Felicity T. Enders, PhD, MPH
I always loved math as a child. I remember when I was around 12, my father introduced me to the unit circle. It all made sense, and I was surprised by “learning” those topics when I hit trigonometry. I also remember being a bit rowdy in math class. I fondly recall one teacher who solved that problem by giving me a book of logic puzzles. The deal was I was to sit in back and do those… quietly. When I took the GRE to get into graduate school, I realized that those logic puzzles had given me strong training I had received nowhere else.
However, my first freshman year college course in math convinced me not to go into this area. It was a terrible experience; a multivariate calculus class taught in sections. I couldn’t follow my section leader’s accent, and I stopped going, and I blamed the course for my near disaster. I even bombed the midterm and STILL didn’t go. But then the instructor gave me a deal; if my final exam was better than my midterm, my grade would be based only on the final. So… in the week before the final exam, I read through the entirety of the book, and found it made sense – and I aced the final! But I felt this was not a safe space, and I didn’t take any more math classes in college.

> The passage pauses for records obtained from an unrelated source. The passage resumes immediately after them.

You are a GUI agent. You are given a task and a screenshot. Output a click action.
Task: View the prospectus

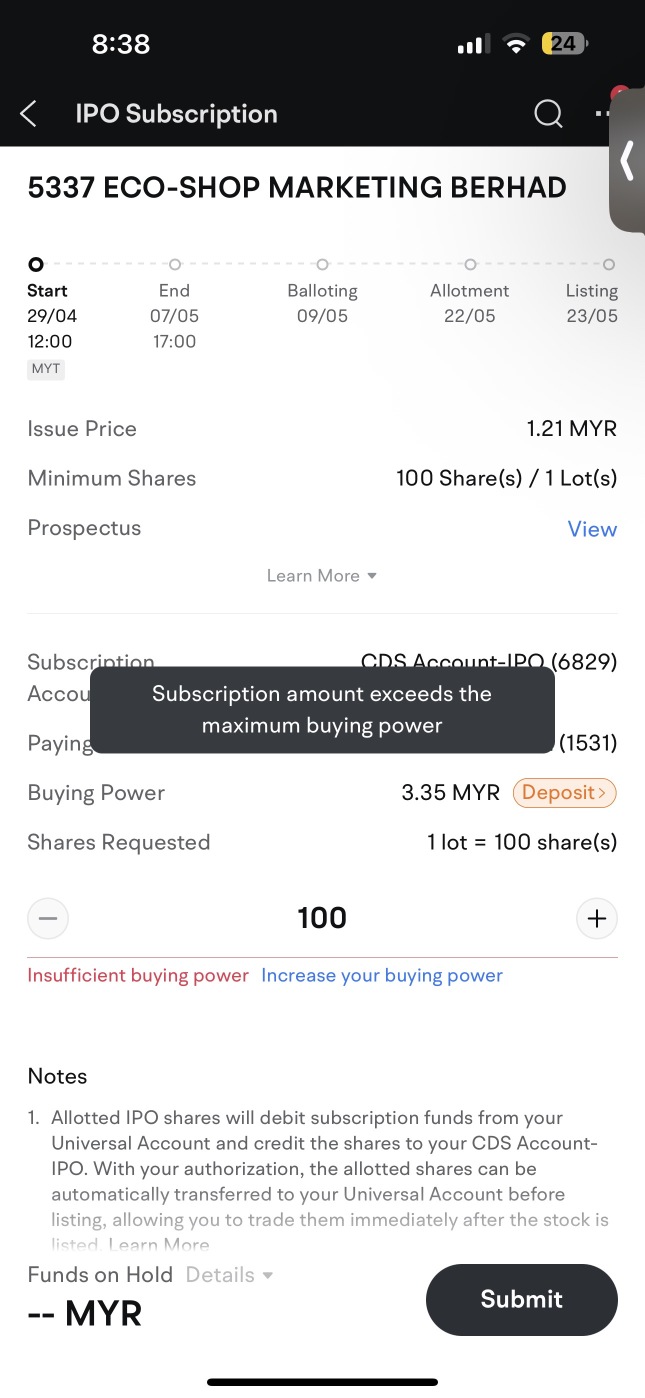coord(592,529)
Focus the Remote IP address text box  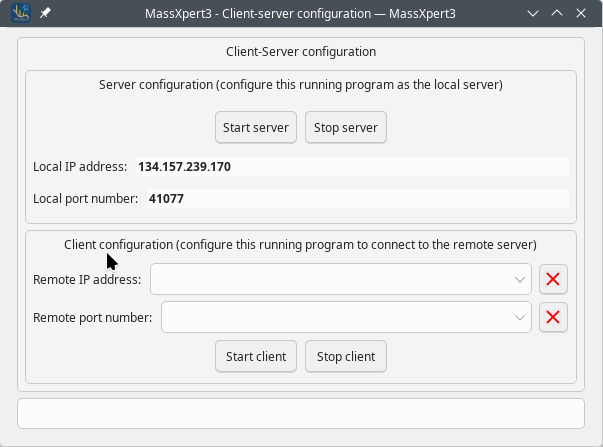[330, 279]
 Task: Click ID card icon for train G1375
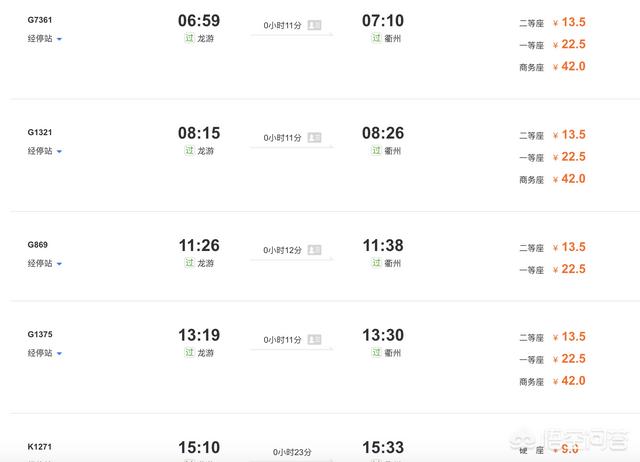pyautogui.click(x=314, y=340)
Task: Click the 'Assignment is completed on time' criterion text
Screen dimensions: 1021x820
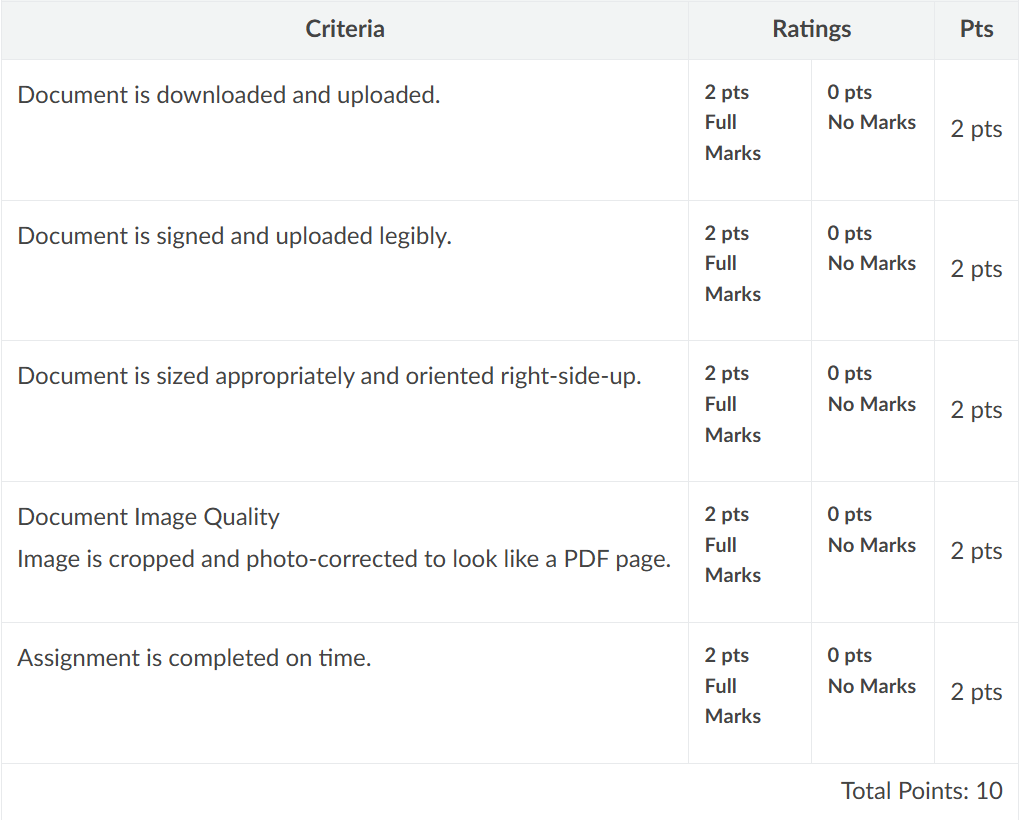Action: (194, 658)
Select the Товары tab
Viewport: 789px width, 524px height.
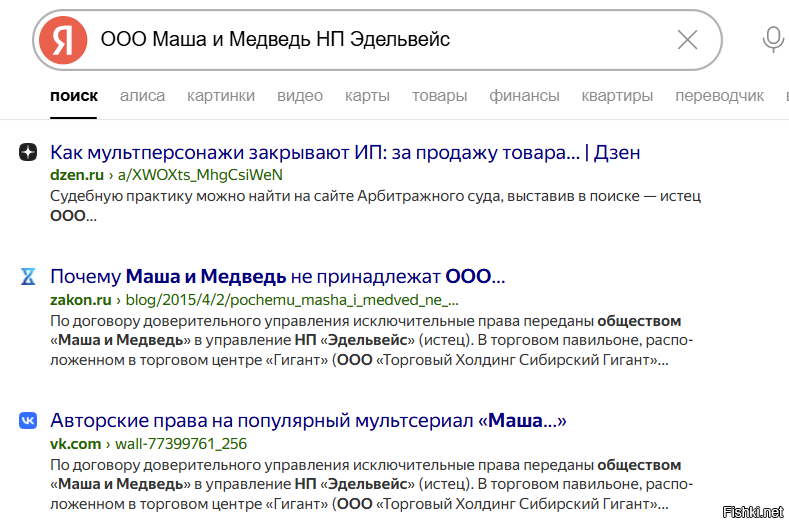[x=439, y=96]
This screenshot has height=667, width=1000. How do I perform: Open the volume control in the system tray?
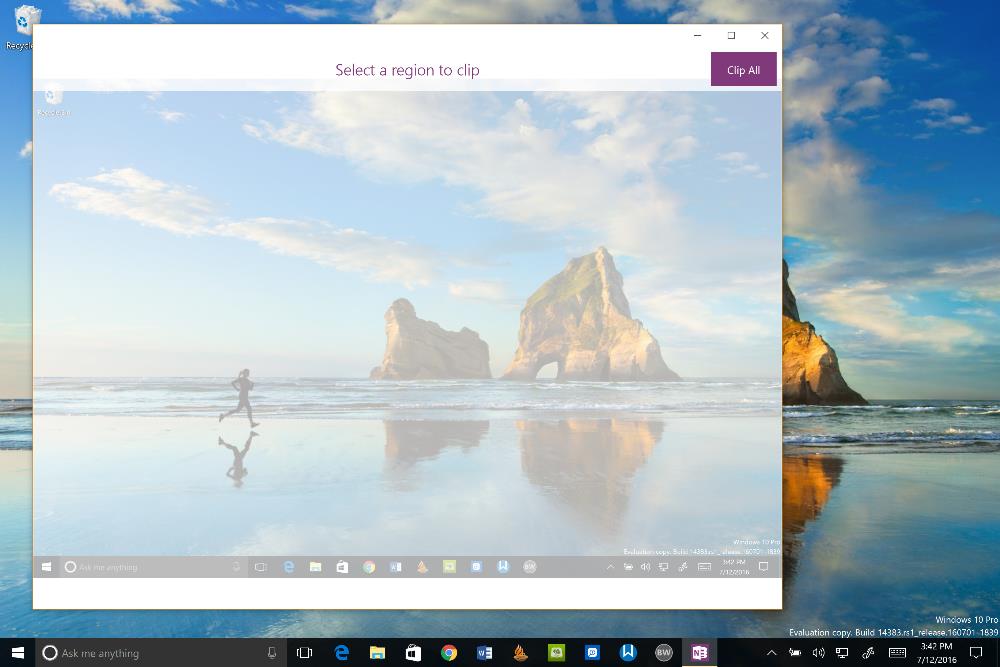817,652
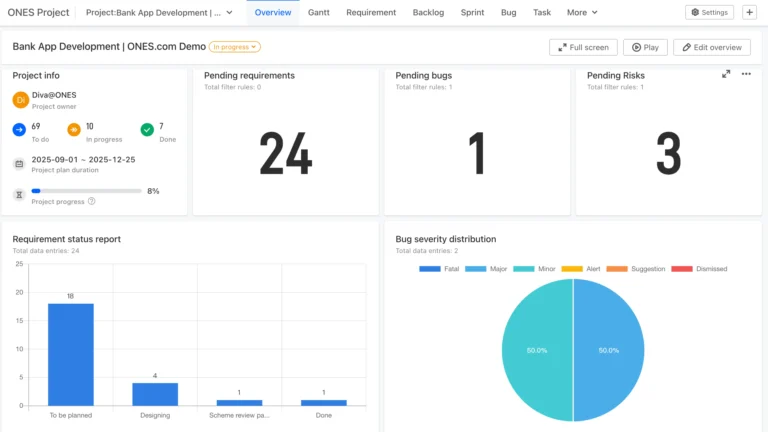Click the orange In progress status icon
The image size is (768, 432).
[x=74, y=129]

After college, I worked for a couple of years and then started a Master of Public Health degree at Johns Hopkins. My plan for this degree was to use it to get into a PhD program in Epidemiology. However, along the way I found myself falling in love with my statistics classes – emailing the instructor late at night about inconsistencies in the homework, then getting an answer back, and even the honor of having my assignment used as the answer key for the class. I didn’t make the connection myself though; I asked my stats professor for a recommendation for the PhD in Epidemiology, and he said of course he would, but would I consider applying for the PhD in Biostatistics. The rest is history.
After a postdoc, I landed at Mayo Clinic, an institution that has a LOT of data. I quickly developed as an expert in two areas; working collaboratively with physicians to help them find meaning in their data, and teaching statistics to physicians so they can do the simpler statistics on their own. I’m now a full professor, I’ve published well over 100 peer reviewed articles, I’ve taught over 1,000 students, and I’ve become the Head of the Section of Clinical Statistics. Along the way I’ve stopped teaching individual courses; instead I now oversee curriculum for our translational research track, which includes all our courses in statistics and epidemiology, as well as a host of other topics.

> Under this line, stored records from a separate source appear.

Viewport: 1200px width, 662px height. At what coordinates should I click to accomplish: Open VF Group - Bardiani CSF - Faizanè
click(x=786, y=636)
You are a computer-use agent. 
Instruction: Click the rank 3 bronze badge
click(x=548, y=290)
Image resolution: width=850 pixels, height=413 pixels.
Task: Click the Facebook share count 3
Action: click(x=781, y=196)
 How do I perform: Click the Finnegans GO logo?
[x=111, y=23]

Along the way, I’ve learned that there were some key things that helped me out, in addition to my general comfort with math. I’ve always loved to read, and I became a strong writer through perseverance. One of my high school English teachers told me my book report read like a mathematics proof (no, I didn’t make the connection then either). Writing is essential for my daily life, now. I also have always had an innate tendency to treat everyone the same – probably because I am Black. Many people at the level I am now at treat people under them differently from those above them; treating everyone the same leads to high comfort and efficiency on the teams I lead. Finally, I am both organized and flexible.

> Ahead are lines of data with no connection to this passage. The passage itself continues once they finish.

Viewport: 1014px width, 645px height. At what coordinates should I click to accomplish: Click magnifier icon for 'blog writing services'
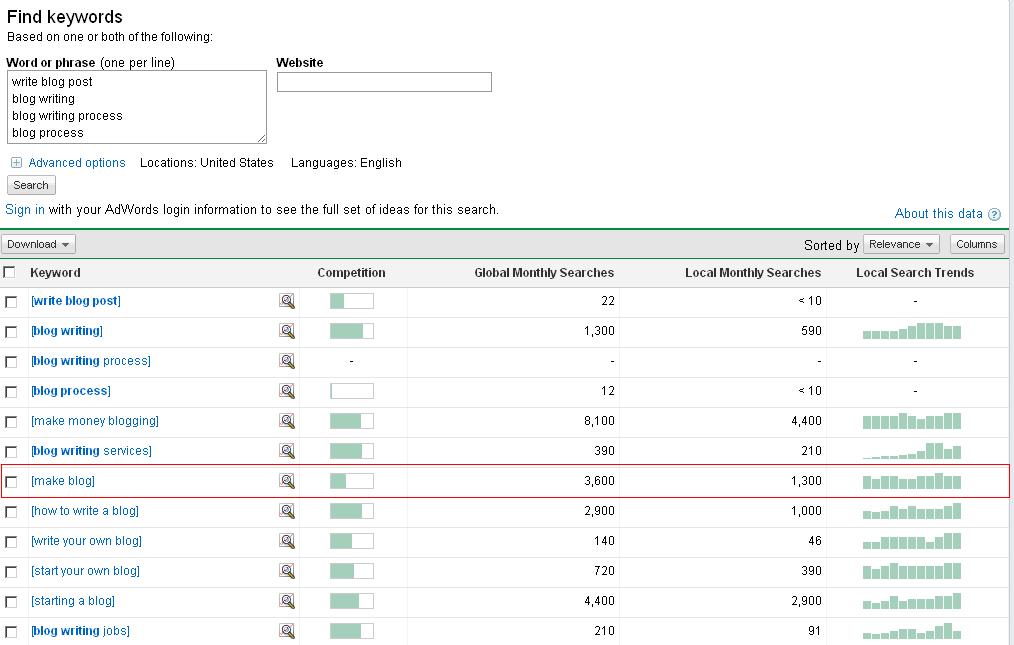(x=287, y=451)
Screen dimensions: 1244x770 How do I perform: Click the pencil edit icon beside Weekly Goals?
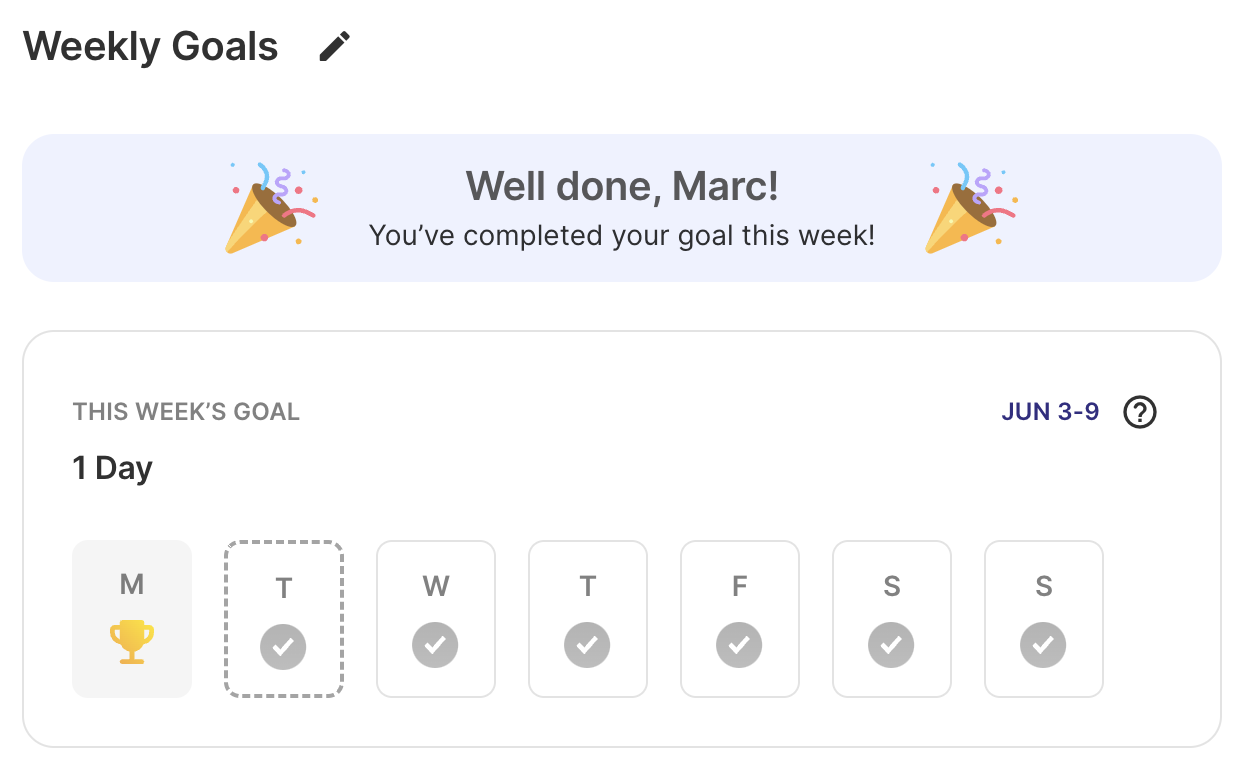pos(335,46)
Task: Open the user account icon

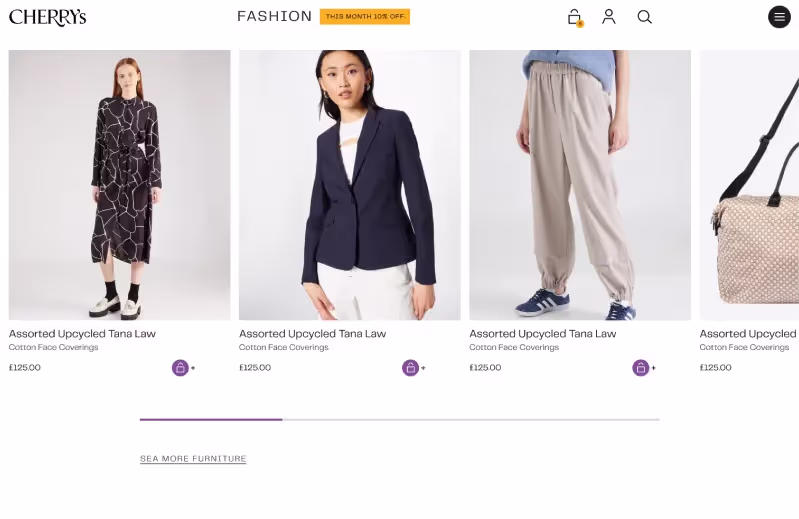Action: coord(609,17)
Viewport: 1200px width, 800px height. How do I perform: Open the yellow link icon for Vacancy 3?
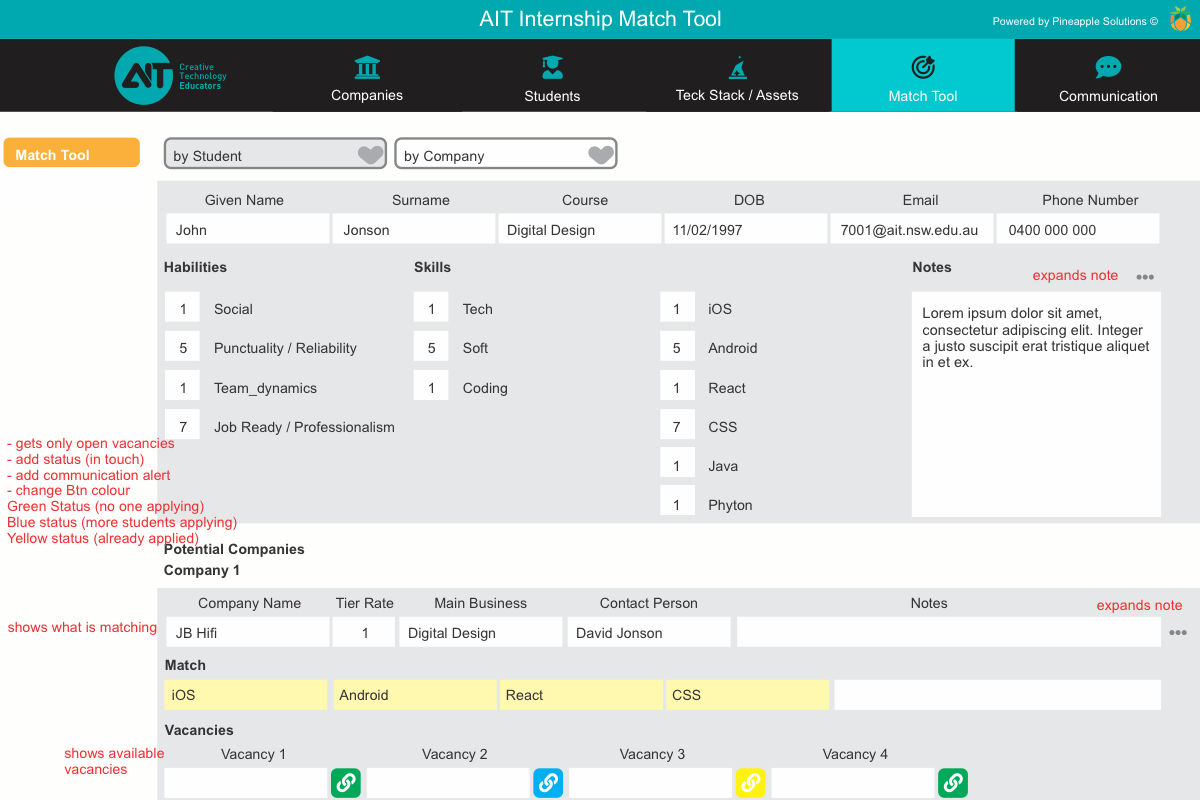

I want to add that I did not address issues with diversity and inclusion (D&I) that I saw along the way during my path to the PhD and then to full Professor. I stayed focused on my career, and D&I work would not have helped my career. (I did always quietly mentor others, though.) As the only Black Professor in a department of over 500 people, my current academic rank is itself a change in the world. However, now that I have reached this stage, I have started research into how to make improvements more systematically. If you’d like to follow my work, consider following me on Twitter (@FelicityEnders) where I focus on D&I ideas.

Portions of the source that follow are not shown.